Touring musicians rejoice – new site to provide with vast database of venues
SaskMusic along with the Canadian Council of Music Industry Associations (CCMIA), and other MIAs, have launched TourHub, a website that provides touring musicians with tools such a venue database and social media integration for event promotion.
The idea behind the site, to provide a massive national list of venues that host bands from out of town, is sheer genius and is worth a round of applause alone. The interactive elements – linking to social media, providing visual maps of the tour and details such as contracts and merch – are likewise amazing.
“It was a national initiative,” explains Derek Bachman of SaskMusic. “The ownership is the music industry across Canada. Saskatchewan musicians have the same needs as other artists.
“Artists were wasting a lot of time chasing after rooms that might not even exist anymore,” he continues. “So every province is updated with a current list of venues. That is the biggest bonus of the site is that you get a local knowledge of everywhere across Canada that you could possibly visit.”
During the unveiling ceremony in Saskatoon at the Two Twenty, delegates from SaskMusic hilariously reiterated the warning: “just because you tell the website, and everyone, that you have a show at a specific venue doesn’t guarantee that you have a show – you do that with the promoter.”
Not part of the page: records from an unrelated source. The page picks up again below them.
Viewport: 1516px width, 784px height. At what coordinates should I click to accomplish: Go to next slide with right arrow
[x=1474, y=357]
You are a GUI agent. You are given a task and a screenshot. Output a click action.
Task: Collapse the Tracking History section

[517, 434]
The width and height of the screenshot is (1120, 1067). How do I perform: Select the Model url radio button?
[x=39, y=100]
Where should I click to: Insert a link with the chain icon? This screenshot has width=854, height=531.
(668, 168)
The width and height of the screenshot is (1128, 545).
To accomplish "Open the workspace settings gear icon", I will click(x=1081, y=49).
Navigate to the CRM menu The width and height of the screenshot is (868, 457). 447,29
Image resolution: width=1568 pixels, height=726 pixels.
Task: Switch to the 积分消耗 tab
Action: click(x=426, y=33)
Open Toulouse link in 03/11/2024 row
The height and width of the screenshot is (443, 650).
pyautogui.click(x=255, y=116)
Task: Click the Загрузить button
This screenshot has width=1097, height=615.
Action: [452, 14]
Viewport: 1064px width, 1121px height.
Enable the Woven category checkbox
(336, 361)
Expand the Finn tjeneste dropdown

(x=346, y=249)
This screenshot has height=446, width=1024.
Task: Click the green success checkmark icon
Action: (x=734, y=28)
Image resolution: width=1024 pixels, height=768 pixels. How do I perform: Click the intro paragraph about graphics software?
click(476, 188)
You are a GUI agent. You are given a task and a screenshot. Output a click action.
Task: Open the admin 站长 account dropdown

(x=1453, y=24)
Concurrently, I cringe at the thought of someone invariably confirming a show in cyberspace and not in real life.
“It doesn’t book a tour for you and it doesn’t do something that artists weren’t doing already,” adds Bachman. “But it makes all these things easier.”
TourHub essentially relies the continued use and input of users”
Hopefully SaskMusic and CCMIA haven’t overestimated the savviness of touring musicians. TourHub essentially relies the continued use and input of users. If it is neglected the site could conceivably fail.
However, the assorted collection of local musicians in the audience – John Antoniuk of Smokekiller, Jen Lane, Paul Kuzbik, The Karpinka Bros. and more – all agreed that they would use the site. Concurrently, Saskatoon’s Zachary Lucky is currently on Tourhub – feel free to track his progress and tour on the site.
One of the more advantageous features of the site is the merch calculator. Using the site you set your merch types and costs and the site breaks it down for you. So, when you sell four CDs and eight T-shirts in Winnipeg at the Lo Pub you have a record of the money made. The site calculates all your sales and the money you should, in theory, have at the end of the tour.
Any touring musician will tell you that this is the part that gets messy in real life.
Unfortunately, this doesn’t take into account the deals that invariably are given to good-looking-but-cheap people. But this really isn’t the site’s fault – chalk it up to drunken musician failure.
Another point of very mild contention is the integration of Google maps. Likely one of the best interactive maps out there, unfortunately it doesn’t provide you with a way of scouring Canada by area for venues in small, out of the way places. It would be hugely advantageous to look on a map and see all the venues between Edmonton and Vancouver in small towns – sometimes these off-the-cuff shows are the best. There doesn’t seem to be much of a way to find these shows at the moment – again, this could very well be chalked up to the infancy of the site.
TourHub is ultimately a really good idea, and laid out in a thoughtful way. There are a few things with the site that could already stand to be updated, and staff from SaskMusic have said that they already have the next phase of the site planned.
All that’s next is for musicians to actually start using it, which should prove to be wildly interesting.
“Touring is always a challenge – it is a DIY approach,” says Bachman. “This is a way for artists to build in other markets and to make that as easy as possible for them.”